Saturday, August 24, 2002

No big news from labor talks

Owners, players avoid key issues in latest meeting

The Associated Press

        NEW YORK - Alex Rodriguez offered to slash his record-setting salary if it would help baseball, a novel approach to solving the sport's problems as it moved within a week of another strike.

        “I would take a cut in pay - 30 to 40 percent - if it would make the game better,” the Texas shortstop said Friday before adding: “It's not a very realistic proposition.”

        Rodriguez's $252 million, 10-year contract is the richest in sports, and many owners have pointed to it as a sign of baseball's imbalance between rich and poor.

        Seven days before the threatened Aug. 30 strike date, the sides avoided the key issues. Management said it expects a new proposal from the union today on the key economic elements of a labor deal.

        Meanwhile, former commissioner Fay Vincent predicted baseball won't be able to avoid its ninth work stoppage since 1972.

        Vincent, ousted 10 years ago by a group led by current commissioner Bud Selig, praised his successor for what owners have achieved in bargaining. Still, he thinks Selig will be unable to stand up to owners who want a new system.

        “I think he has done a very good job in this negotiation of getting more from the union than I would have thought possible,” Vincent said. “He's in a position to declare victory, That's an enormous achievement.

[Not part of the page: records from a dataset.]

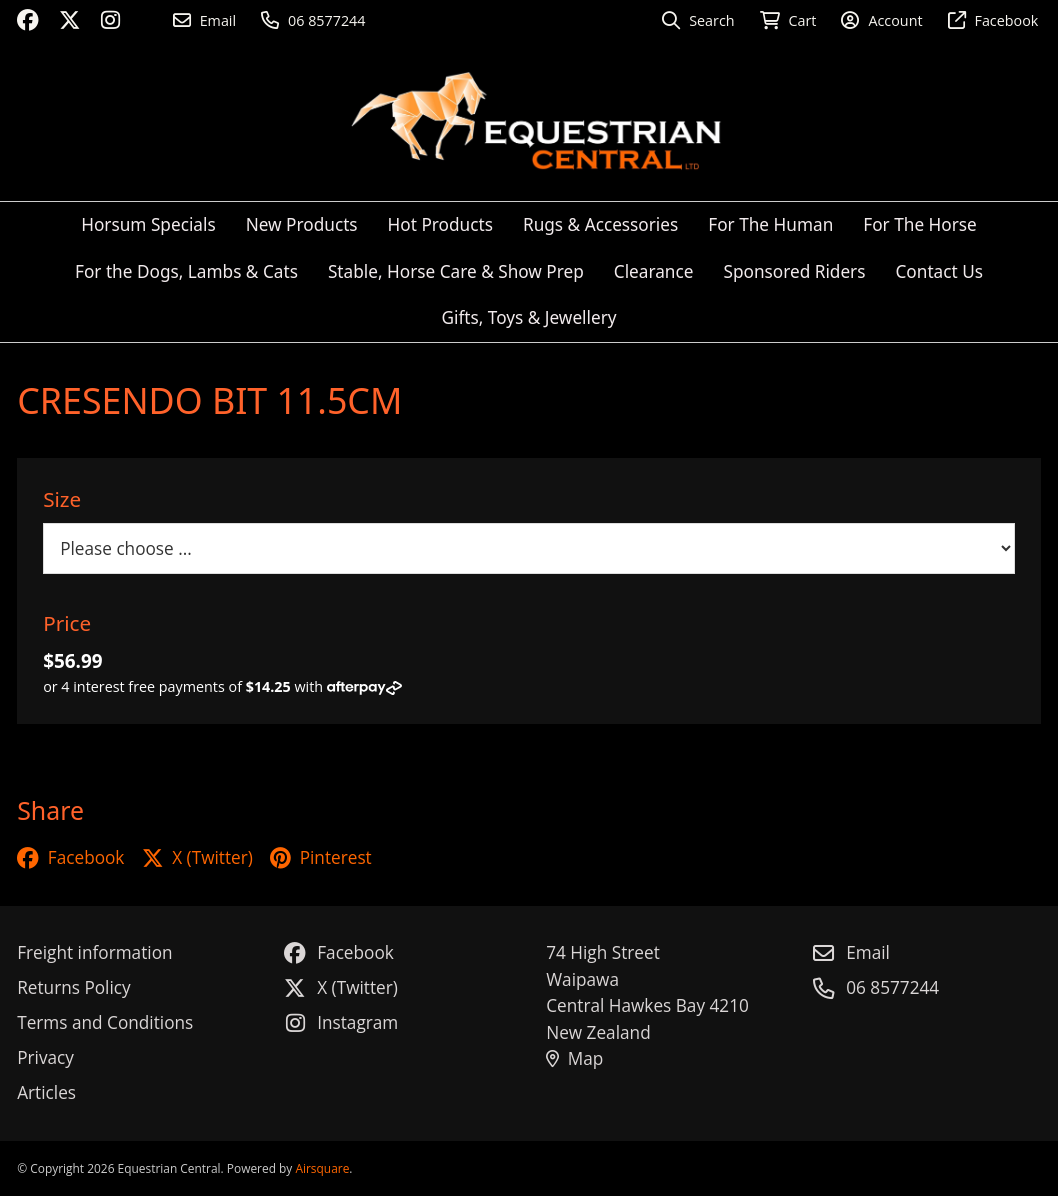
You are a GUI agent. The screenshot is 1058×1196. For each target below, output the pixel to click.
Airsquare (322, 1168)
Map (574, 1058)
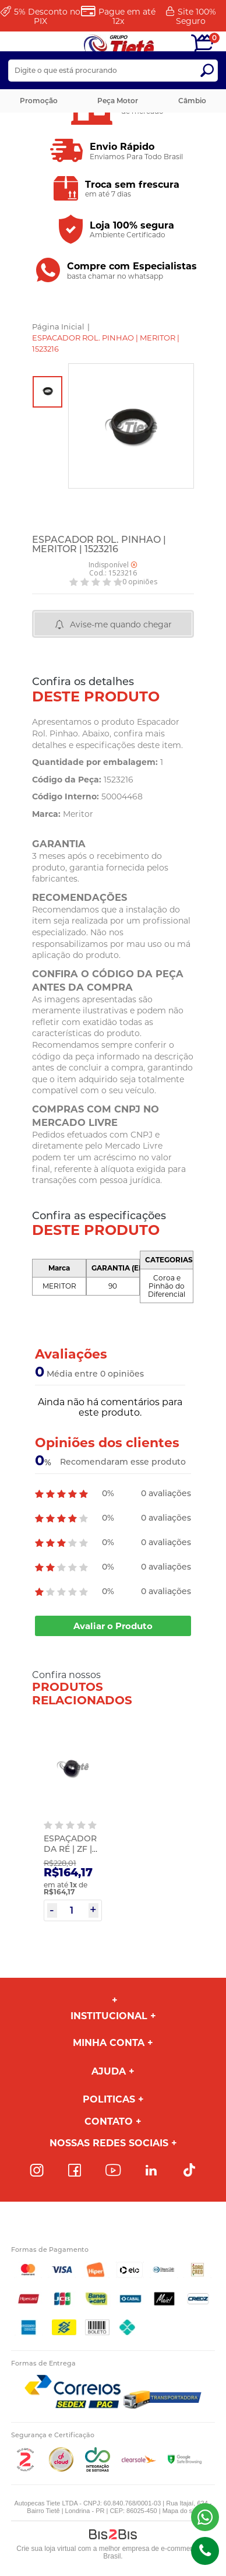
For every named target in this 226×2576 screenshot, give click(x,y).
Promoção (39, 100)
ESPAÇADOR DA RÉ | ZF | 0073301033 (70, 1849)
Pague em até (127, 16)
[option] (47, 392)
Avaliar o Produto (113, 1625)
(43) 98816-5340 (205, 2517)
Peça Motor (117, 100)
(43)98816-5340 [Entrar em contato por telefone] (205, 2551)
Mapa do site (181, 2510)
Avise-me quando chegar (121, 624)
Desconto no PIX (47, 16)
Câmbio (192, 100)
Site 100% (196, 16)
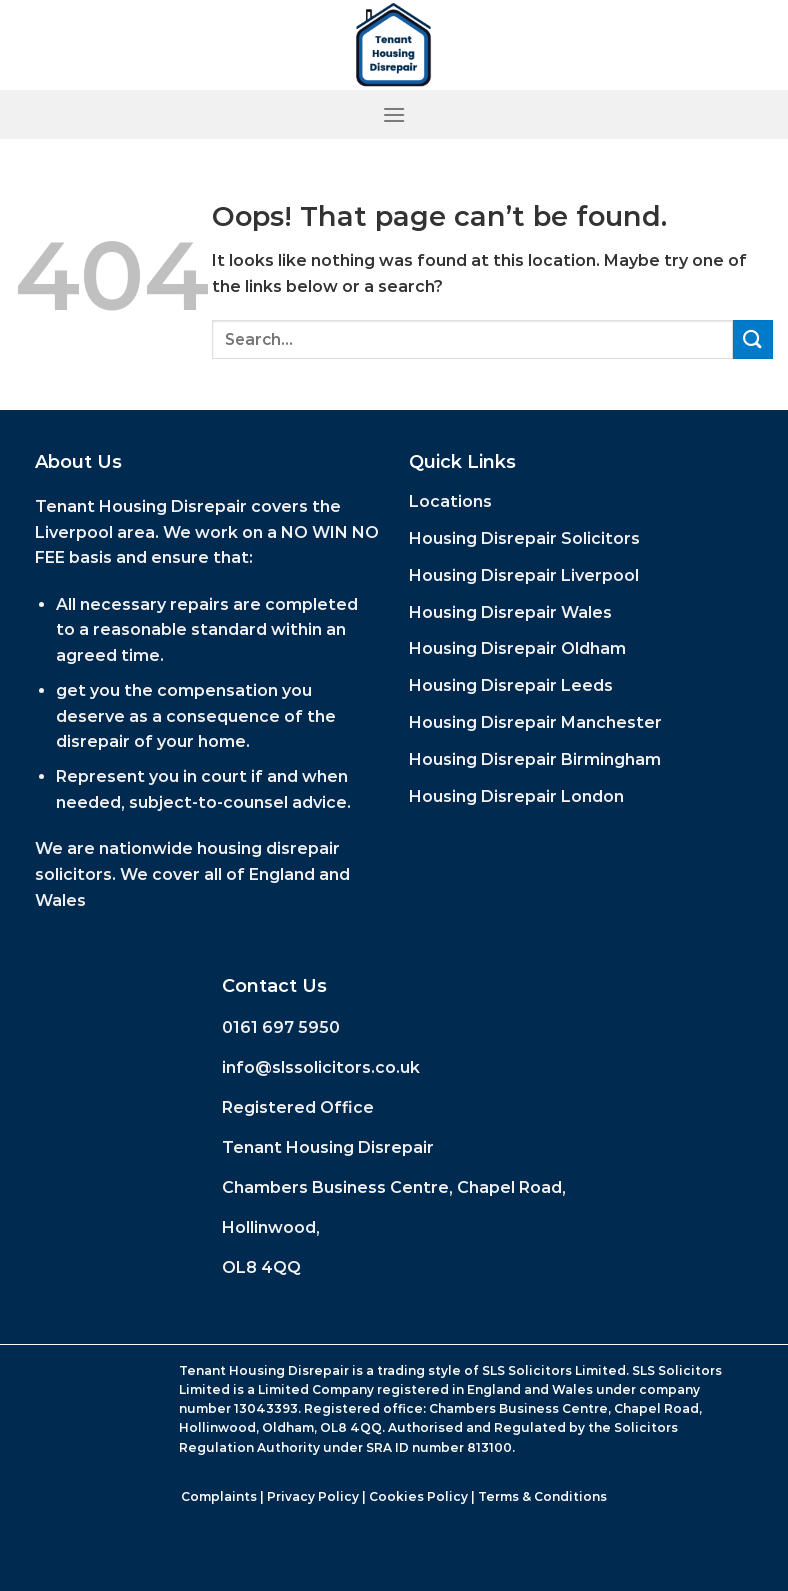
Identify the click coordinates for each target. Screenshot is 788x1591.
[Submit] (753, 339)
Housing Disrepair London (516, 796)
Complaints (219, 1496)
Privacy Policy (313, 1496)
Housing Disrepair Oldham (517, 648)
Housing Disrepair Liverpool (524, 575)
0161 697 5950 (281, 1027)
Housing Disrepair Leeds (511, 685)
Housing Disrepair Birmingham (535, 759)
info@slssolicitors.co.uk (321, 1067)
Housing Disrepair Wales (510, 612)
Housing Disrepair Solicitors (524, 538)
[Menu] (394, 114)
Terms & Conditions (542, 1496)
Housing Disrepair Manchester (535, 722)
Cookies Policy (418, 1496)
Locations (450, 501)
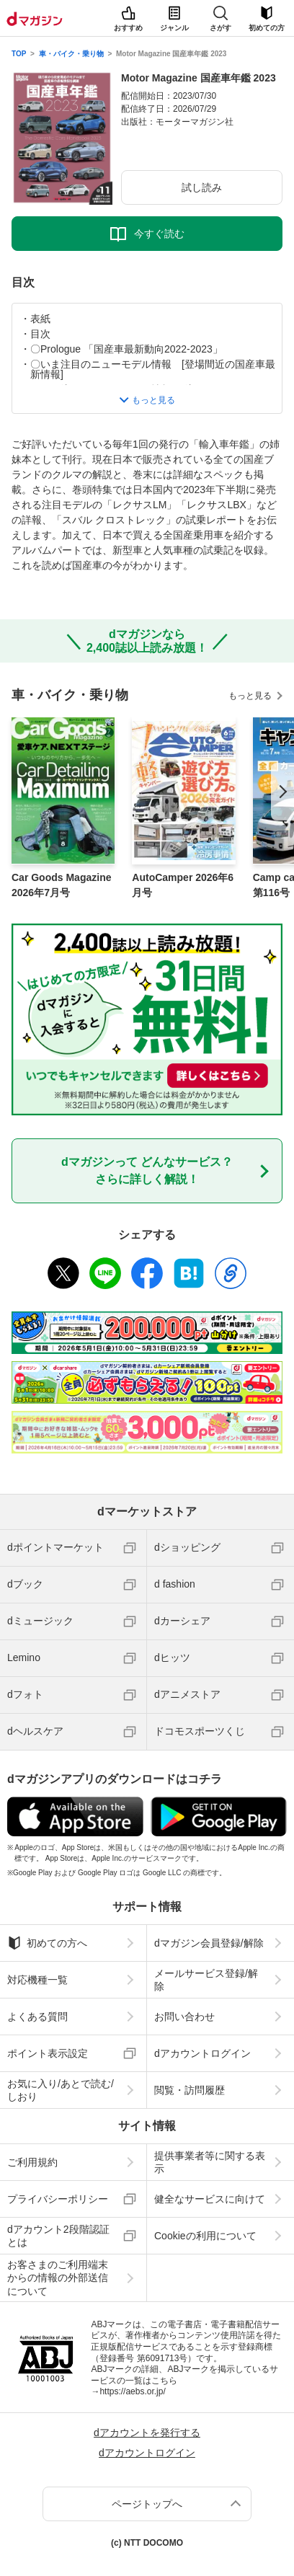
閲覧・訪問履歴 (189, 2090)
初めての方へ (47, 1943)
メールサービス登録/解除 (206, 1980)
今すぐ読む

        “If he would just admit 30 percent is a victory and not 90 percent, he would have a victory. All Selig has to say next week is that, "This is the best we're going to get. It's a victory.”'

        Selig, who determined the owners' labor policy during strikes in 1985 and 1994-95 and a lockout in 1990, said he was hopeful there would be a deal.

        “Nobody on this earth is more hopeful than I,” Selig said. “Yes, I'm optimistic. I'm always an optimist, in everything in life. You have to be, especially when you have a job like I have. And these are different from past labor negotiations.”

        The sides spent Friday discussing issues such as drug testing, the amateur draft, player discipline, scheduling, licensing, medical care, and regulations on uniforms, according to Rob Manfred, the owners' chief labor lawyer. While they are not far apart on revenue sharing, they remain divided on the luxury tax, designed to cause high-payroll teams to spend less.

        “We're at the point in time where we really need to get at the core issues and see if we can get them resolved,” Manfred said. “The pace on those issues needs to improve,” he said.